===== Source document =====
Woodcock Hill Cemetery: Bodies buried over Covid victims days after funerals
The families of two men who died with Covid were distraught to discover bodies had been buried on top of their loved ones days after their funerals.
Relatives of Basheer Meghjee said they only found out another person had been placed in his grave in Rickmansworth, Hertfordshire, through rumours.
The family, who informed another that the same may have happened to them, added they had been left "in pieces".
The cemetery's leaseholders said the family agreed to the two-tier burial.
Mr Meghjee, who lived in Stanmore, north-west London, died last year at the age of 76.
He was buried in the Muslim section of Woodcock Hill Cemetery on 27 March, but 12 days later the grave was opened up and an unrelated person was placed above him in the same plot.
His family said they were not informed that it had happened and only found out through "community whispers".
Mr Meghjee's nephew Monty said they initially "just didn't believe it" but it was confirmed three weeks later "and the family were absolutely horrified".
Abbas Meghjee, Basheer Meghjee's son, said they had been left "in pieces".
"My mum especially comes every week to the graveyard and every week we have the same conversation as we're leaving as to why it happened," he said.
Upon visiting the grave in April last year, the family became suspicious that the same thing may have happened in the plot next to their father's, where Mustafa Ibrahim had been buried, and so they left a note.
It was discovered by Mr Ibrahim's daughter Yugel who said she also did not know that her father's grave had been opened and contained a second body.
"I felt sick. I couldn't come to the grave. I still struggle to come to the grave," she said.
"I find it hard coming to my dad's grave knowing, with no disrespect, there's another man on top of him."
Despite both families having their loved ones placed in double graves, there are numerous empty plots which are not in use at the site.
Woodcock Hill Cemetery includes both a Christian and a Muslim section.
The site is administered by Three Rivers District Council but the Muslim section is leased and looked after by BW Foundation, the charitable arm of the Salaam Centre based in Harrow.
The foundation introduced a new two-tier burial policy on 16 March last year in response to an expected rise in demand for graves because of Covid, which families had to agree to.
The double burial policy was ended in August 2020 after it became clear demand for graves was not as high as expected.
The Meghjee family launched legal proceedings in the summer to exhume the other body and stop the two-tier system, claiming that the policy was not clear and they had believed it would only be applied if plot spaces ran out.
However, a High Court judge ruled against them saying they had signed the document and the BW Foundation had acted "properly and with sensitivity throughout".
BW Foundation said it had "entered in dialogue with an Islamic jurisprudential" to ensure acceptability of multi-tier graves for Muslim burials and the charity had taken "extra care in advising family members and the local mosque of this change".
It added that it had received "several complaints" over the past year that two-tier burials had been carried out without families' consent, but said it had "documented evidence... to prove that the accusations are baseless".
Analysis
By Tom Edwards, BBC London correspondent
Woodcock Hill Cemetery is a peaceful place. There is birdsong from the surrounding tall trees.
It looks like many other cemeteries but here, if you look closely, at two graves there are differences on the name plaques.
Here, different people from different families are buried in the same plot.
The two-tier grave policy was brought in as the charity and leaseholder BW Foundation was expecting more burials during the pandemic.
The families feel wronged. They have tried getting an injunction in the courts, but to no avail.
The judge ruled they had been told of the two-tier grave policy in writing.
The families say they were grieving, and their faith meant they had to get their loved ones buried quickly. They say they wouldn't have signed anything to agree to double burials if they had known.
They say they won't give up their fight for an apology and resolution and say they are caught in a nightmare.
Their hopes lie now with the Local Government Ombudsman.
=====
Problem A. Retype the stretch of the article on the Woodcock Hill Cemetery burials from "Upon visiting the" through "left a note.".
Problem B. Name every person the article on the Woodcock Hill Cemetery burials identifies by name.
===== Data extract =====
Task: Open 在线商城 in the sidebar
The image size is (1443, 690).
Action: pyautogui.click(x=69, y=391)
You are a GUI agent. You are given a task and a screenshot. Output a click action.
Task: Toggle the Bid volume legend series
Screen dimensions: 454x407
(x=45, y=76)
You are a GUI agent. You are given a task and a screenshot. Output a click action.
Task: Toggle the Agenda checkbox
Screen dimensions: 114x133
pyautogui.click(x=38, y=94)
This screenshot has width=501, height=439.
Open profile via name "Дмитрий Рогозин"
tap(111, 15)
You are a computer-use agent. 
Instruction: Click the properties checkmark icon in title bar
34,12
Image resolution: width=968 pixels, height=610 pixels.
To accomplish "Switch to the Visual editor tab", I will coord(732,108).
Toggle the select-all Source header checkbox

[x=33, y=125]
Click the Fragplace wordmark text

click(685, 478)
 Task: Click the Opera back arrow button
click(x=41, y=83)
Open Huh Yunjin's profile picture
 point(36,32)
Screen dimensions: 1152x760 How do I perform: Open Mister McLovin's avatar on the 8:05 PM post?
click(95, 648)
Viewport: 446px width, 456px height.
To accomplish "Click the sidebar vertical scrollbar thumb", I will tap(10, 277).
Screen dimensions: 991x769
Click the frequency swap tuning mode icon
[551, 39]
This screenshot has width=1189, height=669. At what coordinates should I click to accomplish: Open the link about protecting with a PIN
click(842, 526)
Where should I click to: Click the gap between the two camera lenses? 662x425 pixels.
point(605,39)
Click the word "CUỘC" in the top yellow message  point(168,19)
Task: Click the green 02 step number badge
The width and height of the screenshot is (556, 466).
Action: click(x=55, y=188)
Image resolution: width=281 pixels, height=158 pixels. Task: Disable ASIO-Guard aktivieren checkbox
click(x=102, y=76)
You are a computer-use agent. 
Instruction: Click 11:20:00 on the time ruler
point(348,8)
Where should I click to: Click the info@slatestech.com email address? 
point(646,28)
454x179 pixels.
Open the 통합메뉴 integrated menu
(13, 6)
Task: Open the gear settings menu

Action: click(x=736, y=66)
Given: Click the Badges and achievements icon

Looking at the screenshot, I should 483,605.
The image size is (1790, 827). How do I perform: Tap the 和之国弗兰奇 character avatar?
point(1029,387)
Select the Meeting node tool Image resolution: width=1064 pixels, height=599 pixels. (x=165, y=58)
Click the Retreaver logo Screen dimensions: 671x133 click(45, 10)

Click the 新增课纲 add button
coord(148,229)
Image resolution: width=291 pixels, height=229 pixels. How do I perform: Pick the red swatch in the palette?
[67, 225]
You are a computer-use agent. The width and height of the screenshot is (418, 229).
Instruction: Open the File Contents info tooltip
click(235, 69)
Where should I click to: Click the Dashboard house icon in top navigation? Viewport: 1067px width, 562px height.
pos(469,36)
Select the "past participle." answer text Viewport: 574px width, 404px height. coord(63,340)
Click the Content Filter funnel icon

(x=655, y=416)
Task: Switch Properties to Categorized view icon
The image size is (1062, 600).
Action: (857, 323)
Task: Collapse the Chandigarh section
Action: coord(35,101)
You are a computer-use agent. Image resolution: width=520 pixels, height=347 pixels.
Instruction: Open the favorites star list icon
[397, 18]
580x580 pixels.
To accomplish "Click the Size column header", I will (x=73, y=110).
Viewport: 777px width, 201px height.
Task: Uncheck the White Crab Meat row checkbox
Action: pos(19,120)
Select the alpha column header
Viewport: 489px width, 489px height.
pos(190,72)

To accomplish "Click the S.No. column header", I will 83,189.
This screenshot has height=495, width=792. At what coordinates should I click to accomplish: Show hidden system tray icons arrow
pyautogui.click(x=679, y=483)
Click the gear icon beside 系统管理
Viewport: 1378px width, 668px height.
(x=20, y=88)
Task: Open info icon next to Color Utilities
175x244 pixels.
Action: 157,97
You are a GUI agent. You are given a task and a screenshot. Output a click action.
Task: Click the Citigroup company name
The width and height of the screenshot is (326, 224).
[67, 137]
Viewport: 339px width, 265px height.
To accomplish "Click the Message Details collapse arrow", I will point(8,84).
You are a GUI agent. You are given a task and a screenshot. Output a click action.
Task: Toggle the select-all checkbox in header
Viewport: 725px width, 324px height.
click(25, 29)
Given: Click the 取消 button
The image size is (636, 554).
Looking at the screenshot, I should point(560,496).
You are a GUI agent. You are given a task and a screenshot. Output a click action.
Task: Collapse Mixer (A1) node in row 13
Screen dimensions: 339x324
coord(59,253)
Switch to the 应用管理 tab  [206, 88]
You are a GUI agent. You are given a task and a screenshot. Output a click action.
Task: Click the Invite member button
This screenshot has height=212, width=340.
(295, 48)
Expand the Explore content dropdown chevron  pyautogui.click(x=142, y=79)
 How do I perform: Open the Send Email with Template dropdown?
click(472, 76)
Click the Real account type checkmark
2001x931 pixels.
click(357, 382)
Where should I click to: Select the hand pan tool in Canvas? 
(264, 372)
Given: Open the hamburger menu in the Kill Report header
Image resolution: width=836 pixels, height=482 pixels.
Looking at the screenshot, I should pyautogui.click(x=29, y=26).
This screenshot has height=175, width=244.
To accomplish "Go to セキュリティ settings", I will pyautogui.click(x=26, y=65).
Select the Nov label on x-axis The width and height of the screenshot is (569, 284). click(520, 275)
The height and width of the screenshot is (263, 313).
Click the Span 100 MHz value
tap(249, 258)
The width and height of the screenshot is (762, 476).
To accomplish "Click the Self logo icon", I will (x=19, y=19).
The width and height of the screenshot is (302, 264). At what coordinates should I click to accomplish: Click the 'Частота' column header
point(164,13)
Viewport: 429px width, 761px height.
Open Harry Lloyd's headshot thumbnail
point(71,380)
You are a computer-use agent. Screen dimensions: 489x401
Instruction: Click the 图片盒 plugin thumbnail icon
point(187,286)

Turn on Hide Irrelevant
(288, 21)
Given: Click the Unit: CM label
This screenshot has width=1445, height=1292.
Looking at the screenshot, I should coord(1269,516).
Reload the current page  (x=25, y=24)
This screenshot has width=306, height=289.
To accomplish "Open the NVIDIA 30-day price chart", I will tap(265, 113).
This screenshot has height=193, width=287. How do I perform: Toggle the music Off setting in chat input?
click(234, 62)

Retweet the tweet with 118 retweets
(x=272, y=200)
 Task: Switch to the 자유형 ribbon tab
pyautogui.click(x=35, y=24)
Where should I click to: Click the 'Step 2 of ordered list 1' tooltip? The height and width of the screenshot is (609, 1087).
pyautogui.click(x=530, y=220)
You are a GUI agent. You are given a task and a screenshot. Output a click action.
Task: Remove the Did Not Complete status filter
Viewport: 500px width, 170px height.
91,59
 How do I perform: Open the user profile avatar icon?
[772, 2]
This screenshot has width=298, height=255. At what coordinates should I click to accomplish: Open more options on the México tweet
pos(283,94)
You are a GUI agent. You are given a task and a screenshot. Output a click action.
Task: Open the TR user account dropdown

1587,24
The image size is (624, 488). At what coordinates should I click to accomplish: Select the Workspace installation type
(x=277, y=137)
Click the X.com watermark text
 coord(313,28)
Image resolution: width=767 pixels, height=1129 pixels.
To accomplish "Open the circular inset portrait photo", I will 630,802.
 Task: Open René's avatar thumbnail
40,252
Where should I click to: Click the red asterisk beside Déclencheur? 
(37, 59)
=====
Written response A.
Upon visiting the grave in April last year, the family became suspicious that the same thing may have happened in the plot next to their father's, where Mustafa Ibrahim had been buried, and so they left a note.

Written response B.
Basheer Meghjee
Monty
Abbas Meghjee
Mustafa Ibrahim
Yugel
Tom Edwards